Remember
A/N: This is a sort of an AU take on the reason behind Tony's actions in Obsession. When I watched the episode, I thought for sure there was going to be some sort of ulterior motive behind his behavior, and when one wasn't revealed I decided to do my own take on it. I think my explanation is at least somewhat plausible, so I hope you enjoy it!
Dana
He first saw her on the day he turned eight years old. School had just let out, and he was standing a few feet from the curb, waiting to see which of the rotating set of DiNozzo household staff had been assigned to come pick him up for the day. It was cloudy, the whole sky covered with an angry blanket of gray, rolling and coiling and threatening rain. He remembers that distinctly because when she appeared in his line of sight, he thought the sun had just burst from behind the clouds. She was laughing with some friends on the other side of the street. She had the most beautiful laugh, all church bells and wind chimes and piano keys.
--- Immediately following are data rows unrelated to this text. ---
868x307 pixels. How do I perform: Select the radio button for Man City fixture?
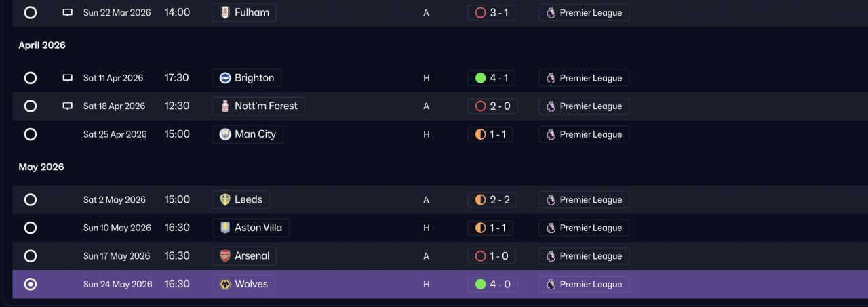(31, 134)
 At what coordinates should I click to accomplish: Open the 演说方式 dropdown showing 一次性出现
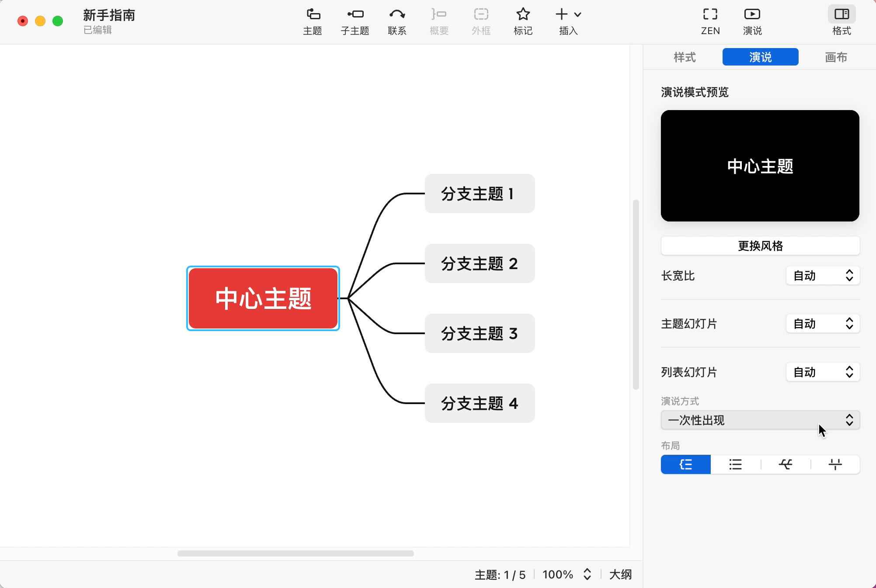[x=760, y=420]
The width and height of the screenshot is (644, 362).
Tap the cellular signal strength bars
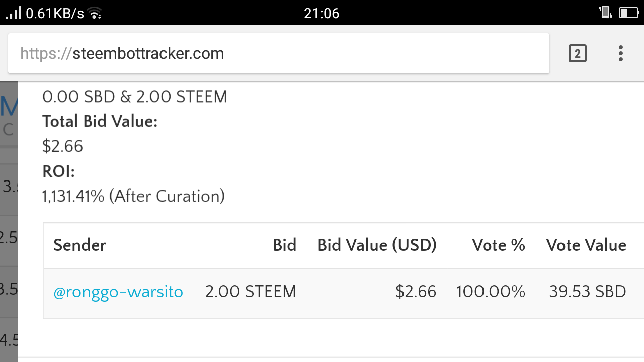[x=13, y=13]
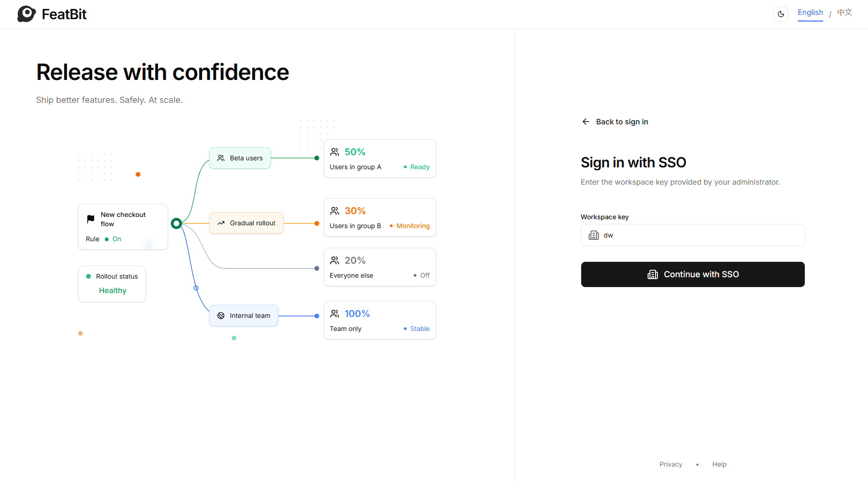Click the 30% Users in group B card
868x482 pixels.
tap(380, 217)
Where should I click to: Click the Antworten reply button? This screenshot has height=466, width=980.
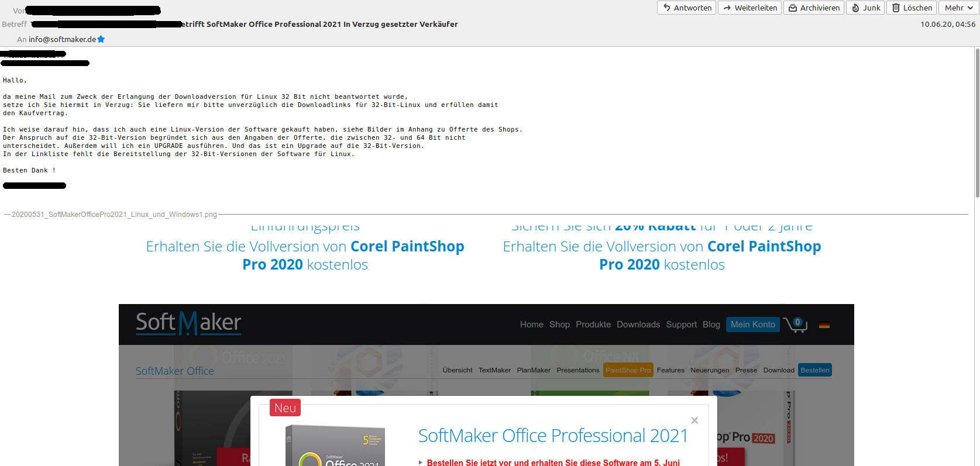(687, 8)
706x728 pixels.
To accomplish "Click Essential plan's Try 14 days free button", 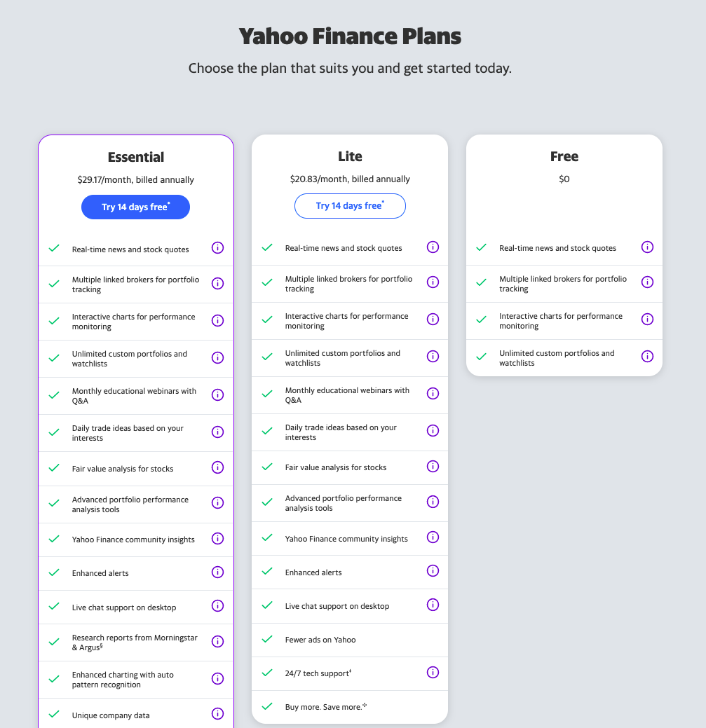I will click(x=135, y=207).
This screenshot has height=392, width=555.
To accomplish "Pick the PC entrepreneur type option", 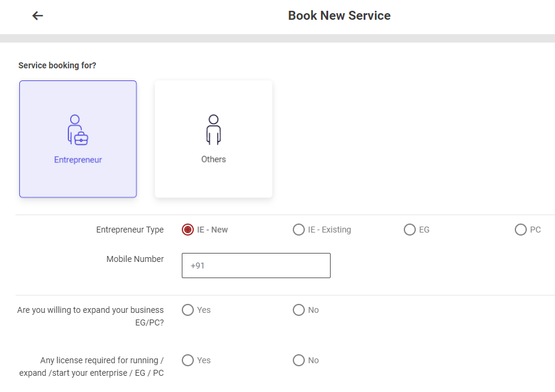I will click(521, 230).
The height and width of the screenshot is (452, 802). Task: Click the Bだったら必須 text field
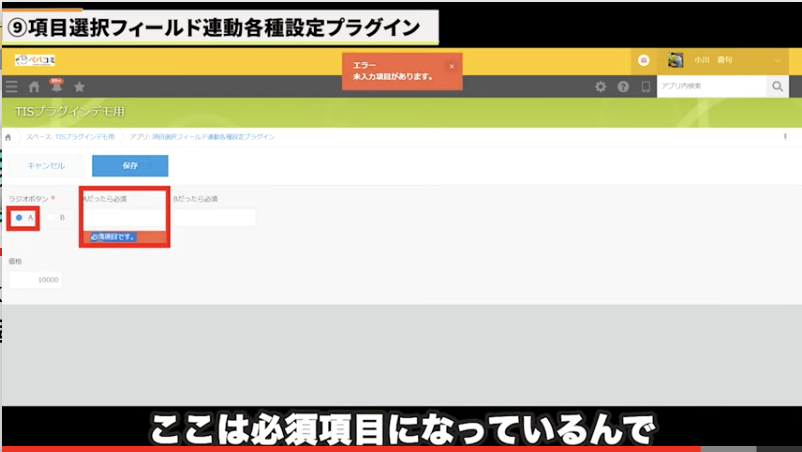pyautogui.click(x=214, y=217)
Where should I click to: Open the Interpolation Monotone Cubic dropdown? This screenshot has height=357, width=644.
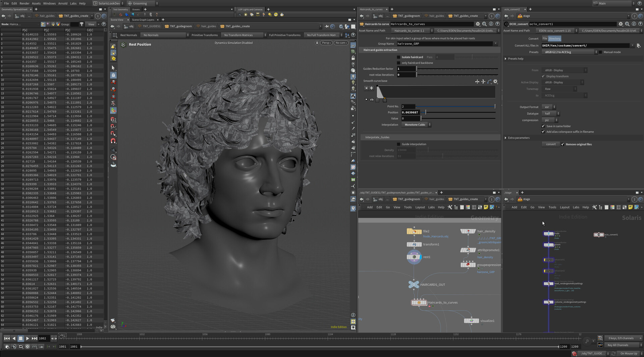coord(416,125)
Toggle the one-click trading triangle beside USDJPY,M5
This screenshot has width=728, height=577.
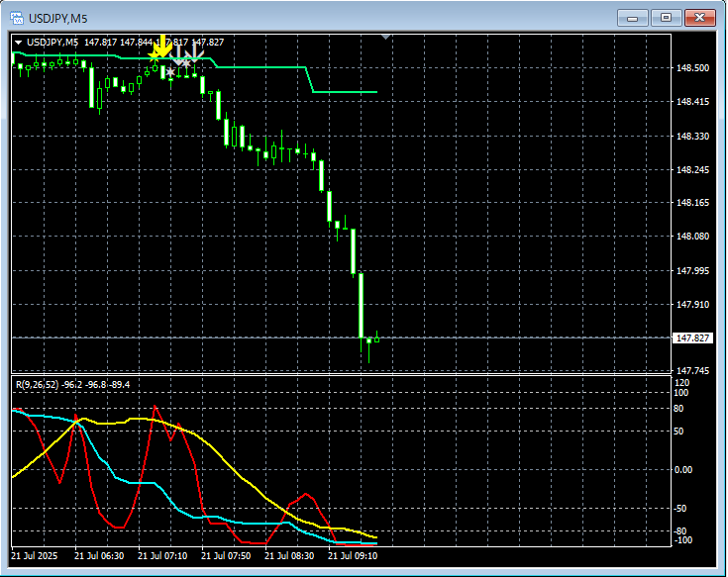(19, 42)
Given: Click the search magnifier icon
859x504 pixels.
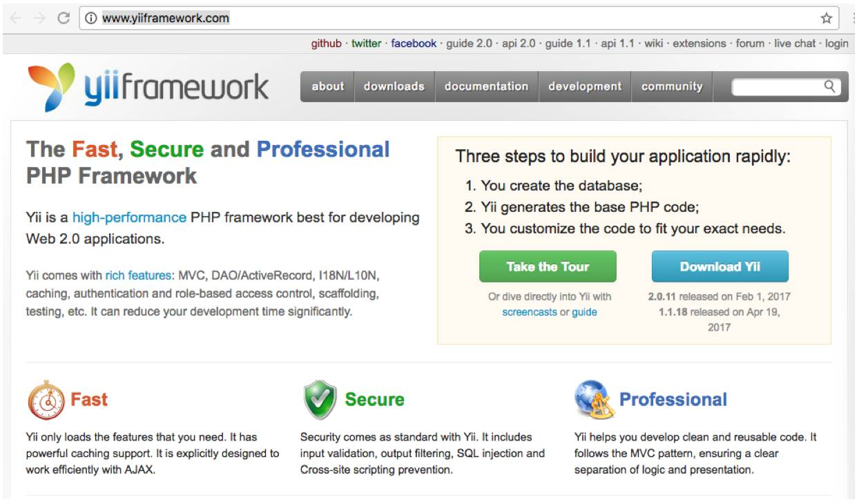Looking at the screenshot, I should click(x=830, y=86).
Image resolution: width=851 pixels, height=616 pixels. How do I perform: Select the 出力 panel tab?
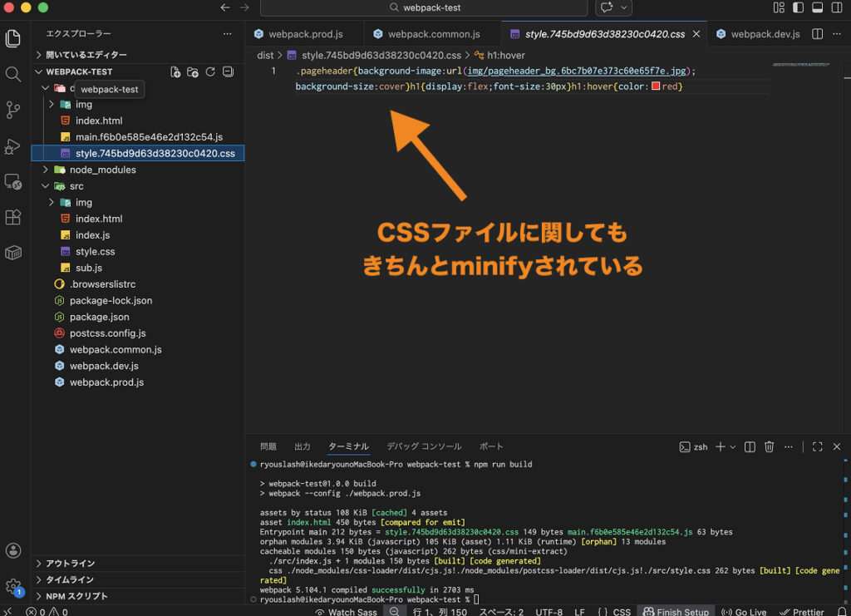pyautogui.click(x=302, y=446)
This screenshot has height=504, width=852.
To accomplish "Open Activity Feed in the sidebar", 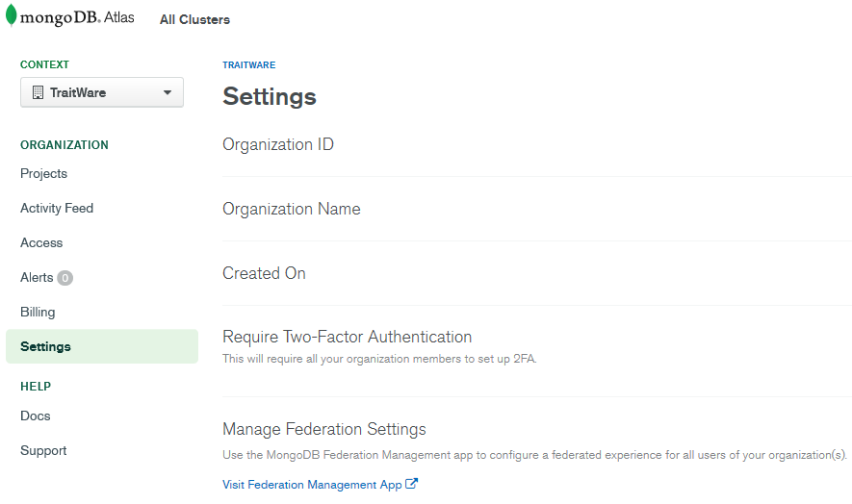I will pos(57,208).
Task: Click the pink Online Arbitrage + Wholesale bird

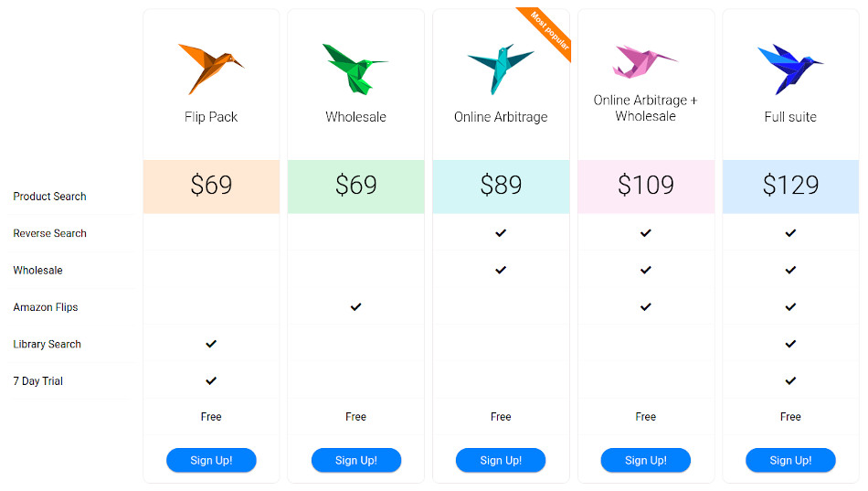Action: coord(645,61)
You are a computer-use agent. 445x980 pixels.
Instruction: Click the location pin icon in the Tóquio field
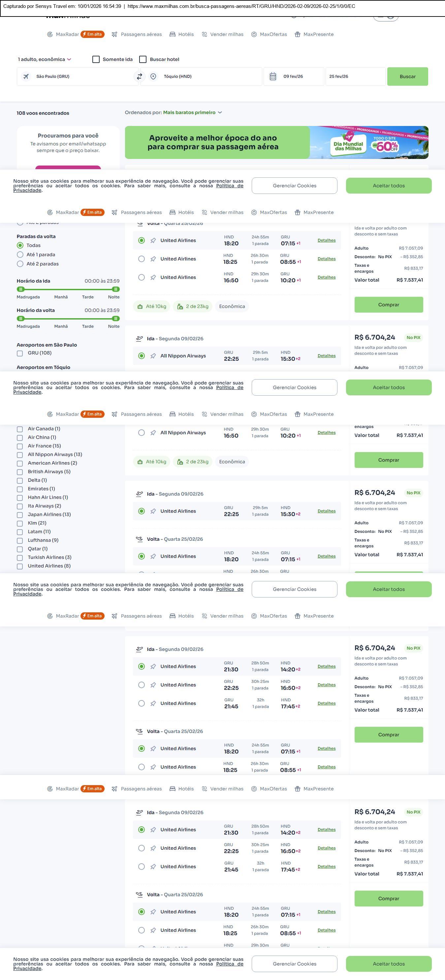click(153, 76)
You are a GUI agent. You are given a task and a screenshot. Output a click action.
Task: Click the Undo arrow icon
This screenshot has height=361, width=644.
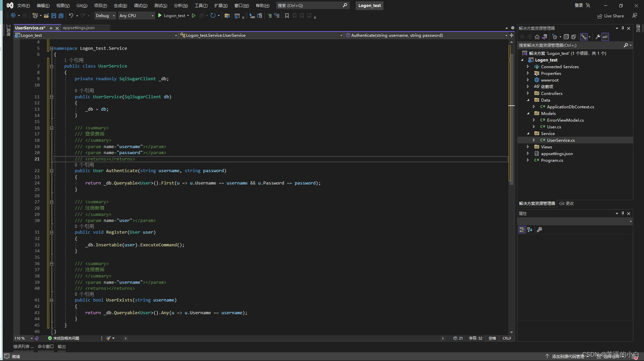click(71, 16)
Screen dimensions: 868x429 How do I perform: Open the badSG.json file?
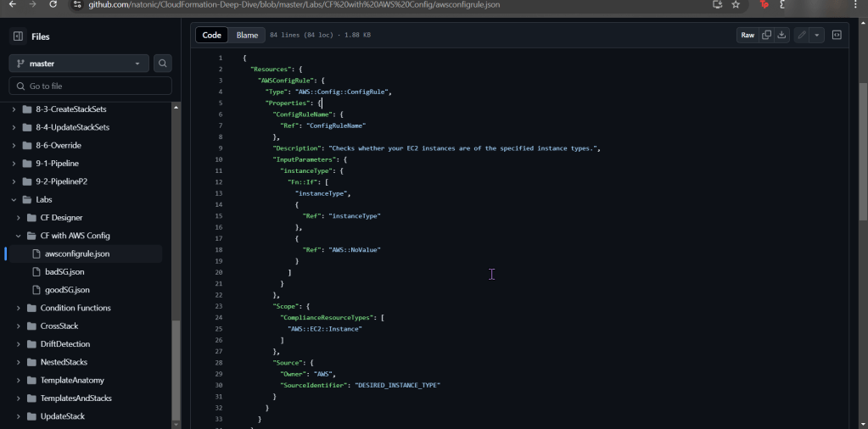(x=64, y=272)
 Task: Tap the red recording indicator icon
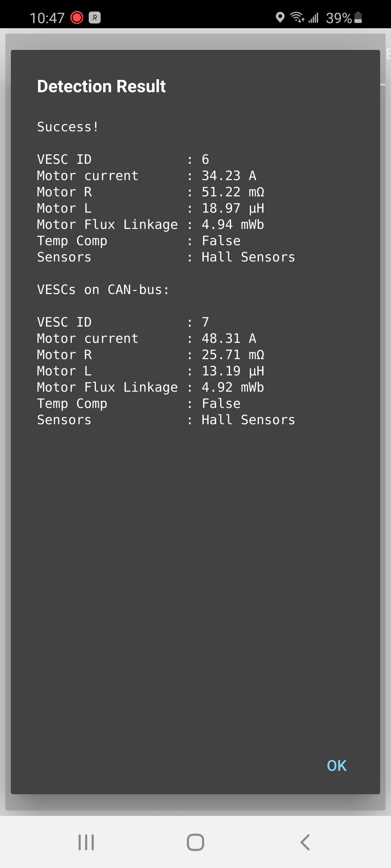(77, 17)
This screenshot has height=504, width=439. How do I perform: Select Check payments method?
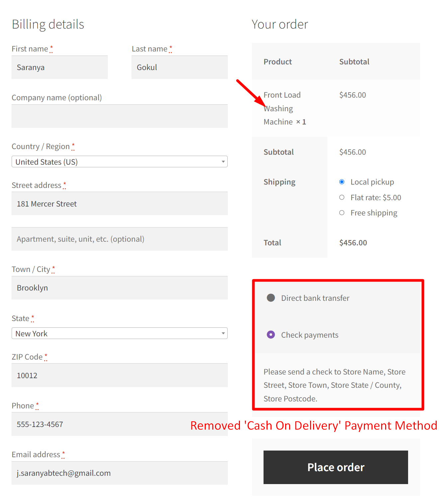[271, 335]
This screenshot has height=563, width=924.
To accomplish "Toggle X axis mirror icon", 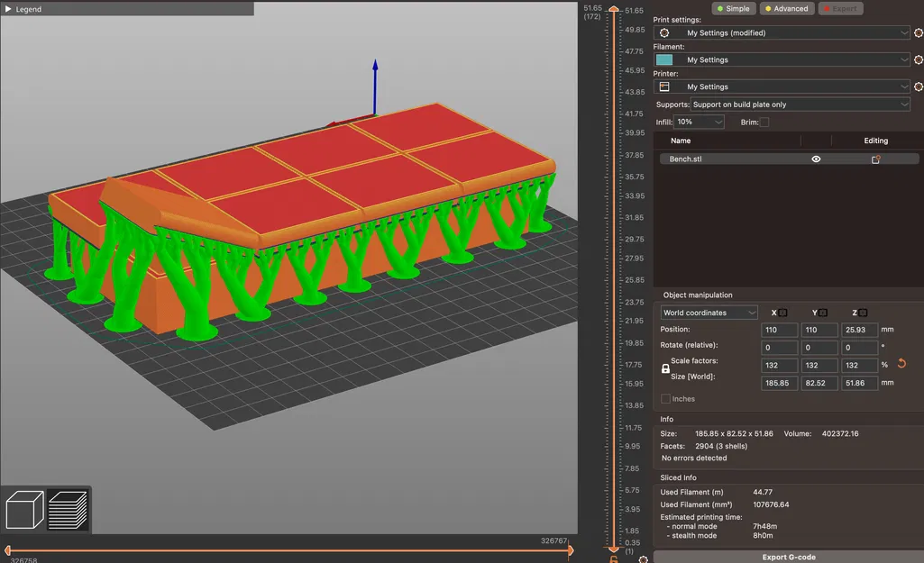I will (x=782, y=313).
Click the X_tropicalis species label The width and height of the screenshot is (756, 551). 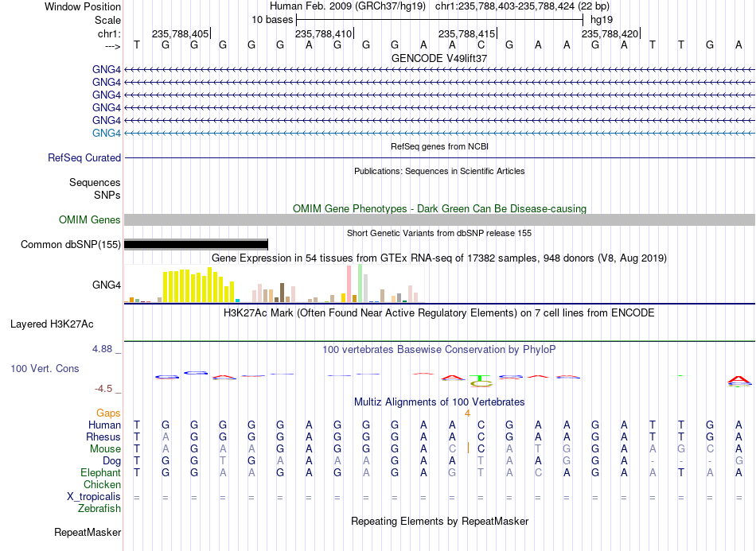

He probably would have stood there forever, staring, but then his ride pulled up in front of him, and the shiny black surface of the car made her vanish as quickly as she had appeared. He only had time to hear one of her friends call out her name- "Dana!"-before they drove away. He rolled the name around on his tongue the whole ride home, the sound as musical as her laugh. But there wasn't any laughter like hers at his birthday dinner that night. He tried so hard to make his mother laugh, talking about his day at school and the funny things he had noticed. He even got up in the middle of dinner to play a stupid little song he had made up on the piano. But the closest she came to laughter was a weary smile on her face and all his attempts were put to an end when his father, his voice cold and angry, said, "Anthony, stop bothering your mother." For the rest of dinner all he wished was to have Dana appear, bright and shiny, and use her laughter to make his family happy again.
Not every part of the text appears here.